Critique de l'opinion publique
Une recension de Laurent Etre, publié le1. Opinion et croyance
En 1901, dans un ouvrage précurseur, L’Opinion et la Foule (Éd. du Sandre, 2006), le sociologue français Gabriel Tarde explique que l’opinion publique, devenue centrale avec le développement de la presse au XVIIIe siècle, se pose en concurrente de la raison. Si Tönnies reconnaît aussi le rôle majeur de la presse dans la constitution d’un lien social entre les opinions individuelles, il estime en revanche que l’opinion publique ne saurait être renvoyée à de l’irrationnel, confondue avec des croyances populaires. La croyance se présente toujours comme inébranlable, tandis que l’opinion s’assume volontiers comme relative à l’état du savoir disponible. D’ailleurs, en allemand, « opiner » veut aussi dire penser, ainsi que le rappelle Tönnies.

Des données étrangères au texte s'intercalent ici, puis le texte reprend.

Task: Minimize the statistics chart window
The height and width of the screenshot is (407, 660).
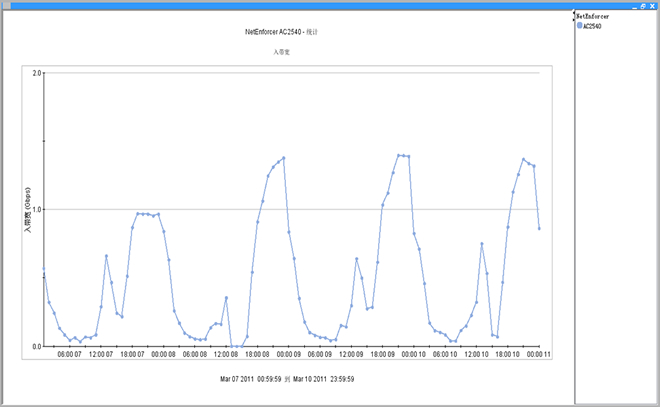Action: [x=634, y=5]
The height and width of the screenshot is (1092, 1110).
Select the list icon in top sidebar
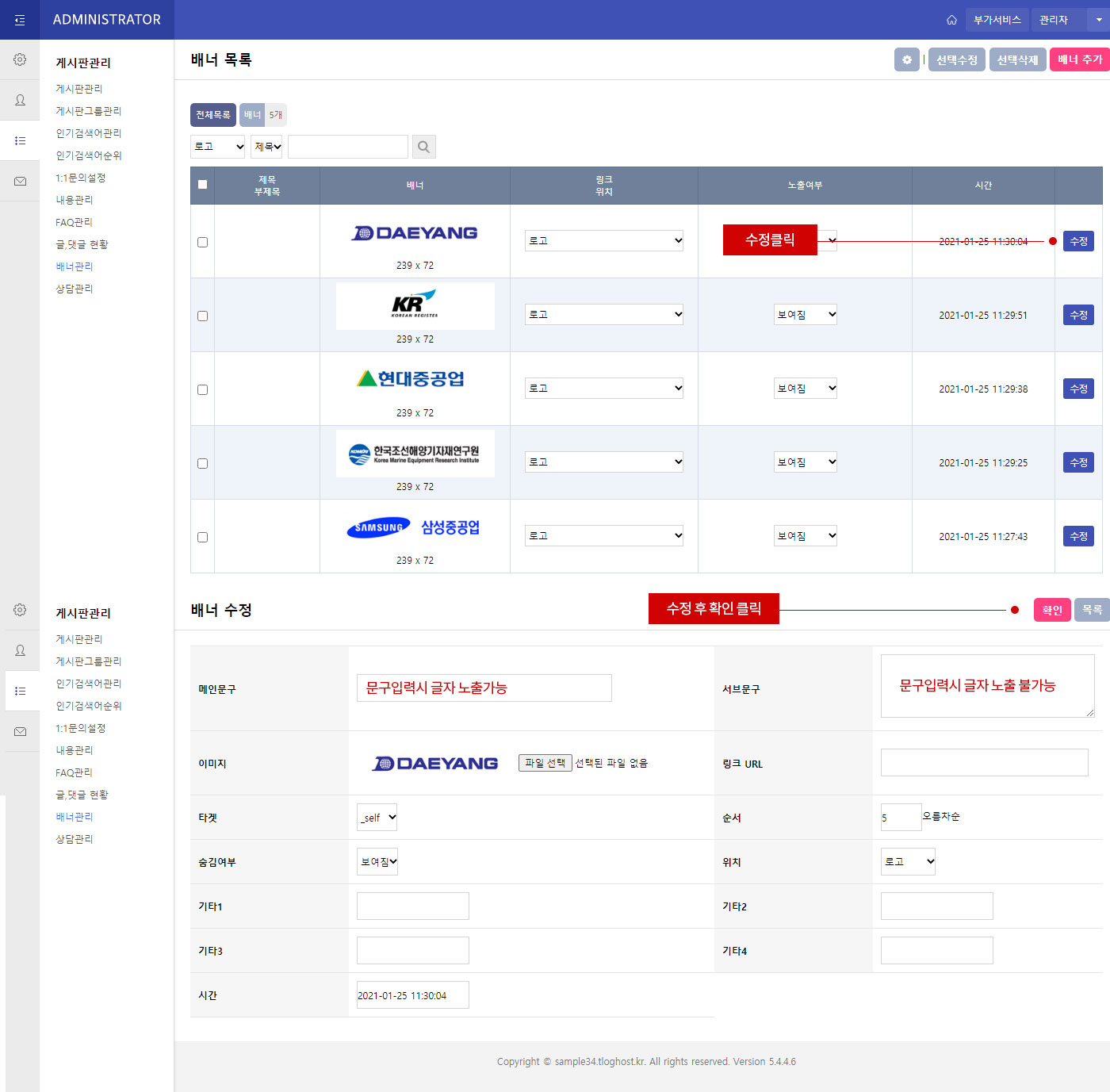tap(20, 140)
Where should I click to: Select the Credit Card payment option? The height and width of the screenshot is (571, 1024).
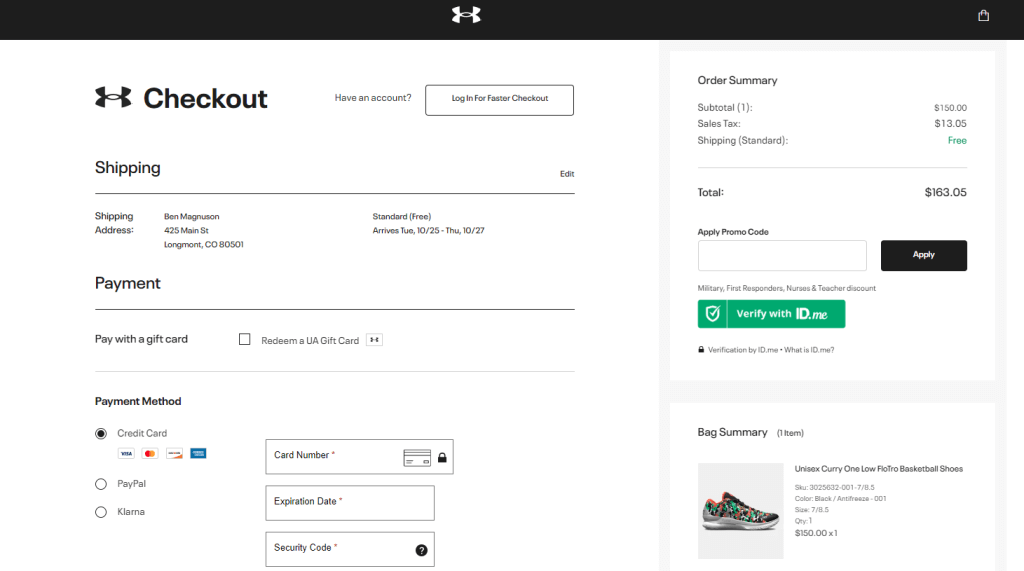click(101, 434)
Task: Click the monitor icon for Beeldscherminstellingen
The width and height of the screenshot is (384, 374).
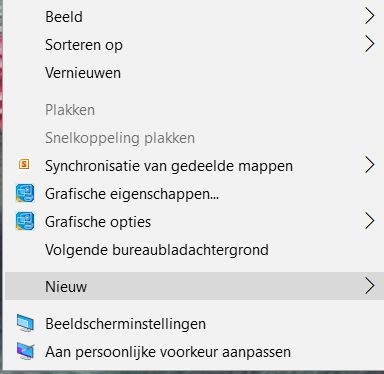Action: (25, 323)
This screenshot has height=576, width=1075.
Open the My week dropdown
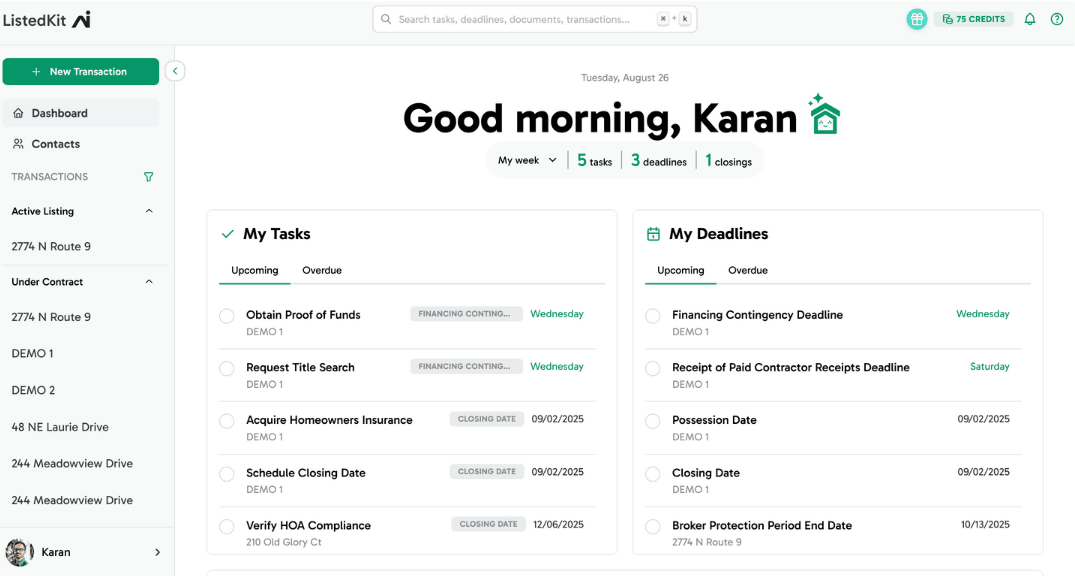click(526, 159)
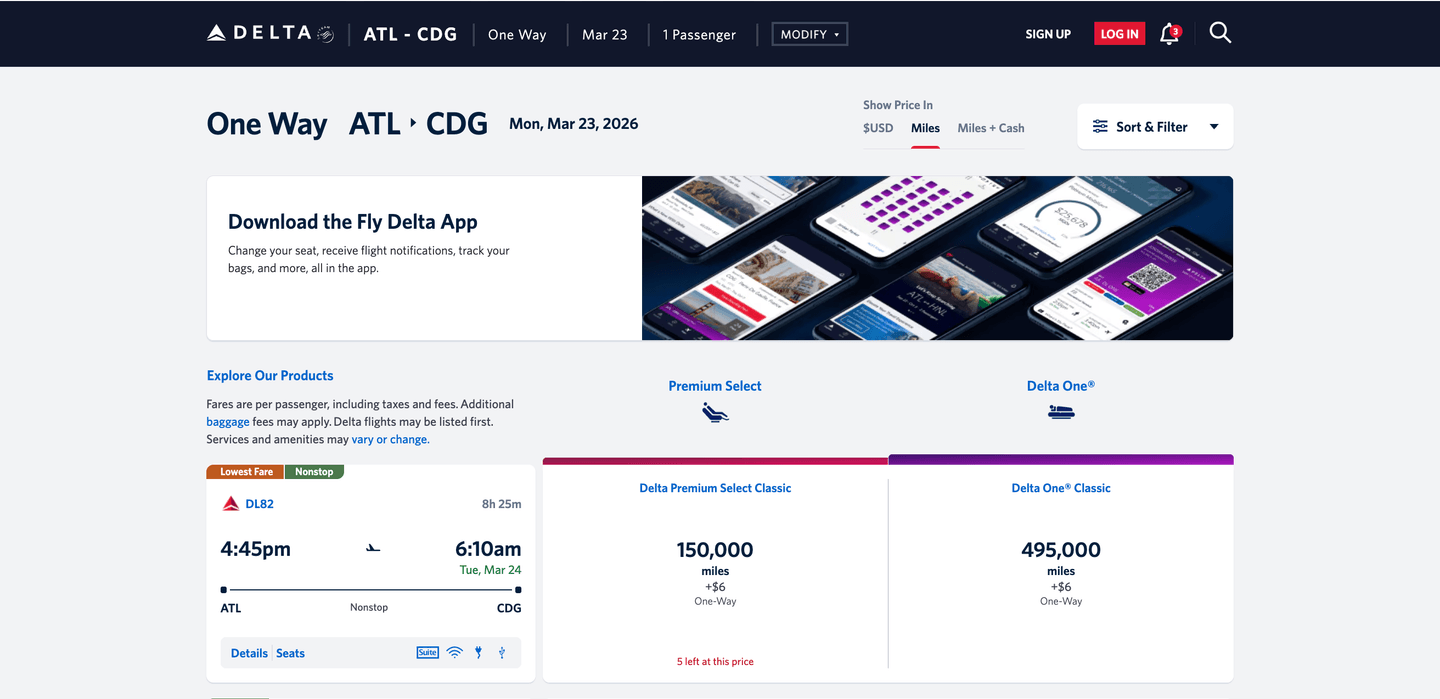Screen dimensions: 1440x699
Task: Expand the MODIFY search dropdown
Action: (809, 33)
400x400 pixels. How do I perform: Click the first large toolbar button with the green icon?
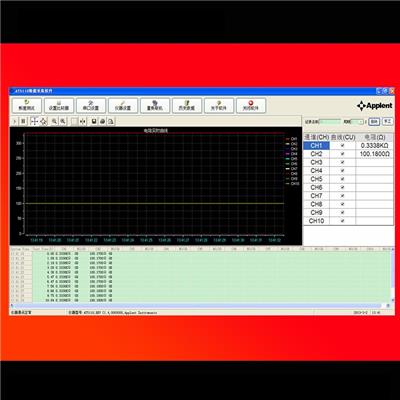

2. Une « totalité soudée »
Les politiques la guettent autant qu’ils la redoutent, comme s’il s’agissait d’un tout homogène. Mais l’opinion publique n’est-elle pas intrinsèquement plurielle et conflictuelle ? Selon Tönnies, il en va d’elle comme d’une assemblée qui débat, puis rend une décision. Dans le premier temps, nous avons affaire à l’opinion publique en tant que « totalité extérieure d’opinions diverses contradictoires qui se font publiquement entendre » ; dans le second, c’est l’Opinion Publique (« avec majuscules ») qui se manifeste, à savoir une « totalité […] politiquement soudée ». Celle-ci représente un tout plus vaste que ses participants directs, comme un « peuple uni dans un État ».
3. États d’agrégation
Même si elle est devenue puissante dans l’État moderne, l’Opinion Publique n’est pas immuable. Elle connaît, comme la matière, différents « états d’agrégation ». De solide, son unité peut devenir fluide, voire volatile. Ainsi, l’Opinion Publique est solide quand, par une conviction pratiquement universelle, elle condamne l’autocratie. Mais que demain une autocratie déchue renaisse sous les habits du constitutionnalisme, la conviction gagne en passion, mais perd en homogénéité.
Le passage d’un état à l’autre est une affaire d’affectivité (crainte ou excitation). Car l’Opinion est toujours en lien avec les conflits de la société, partant, ses jugements ont une dimension morale, dont nulle statistique ne peut rendre compte.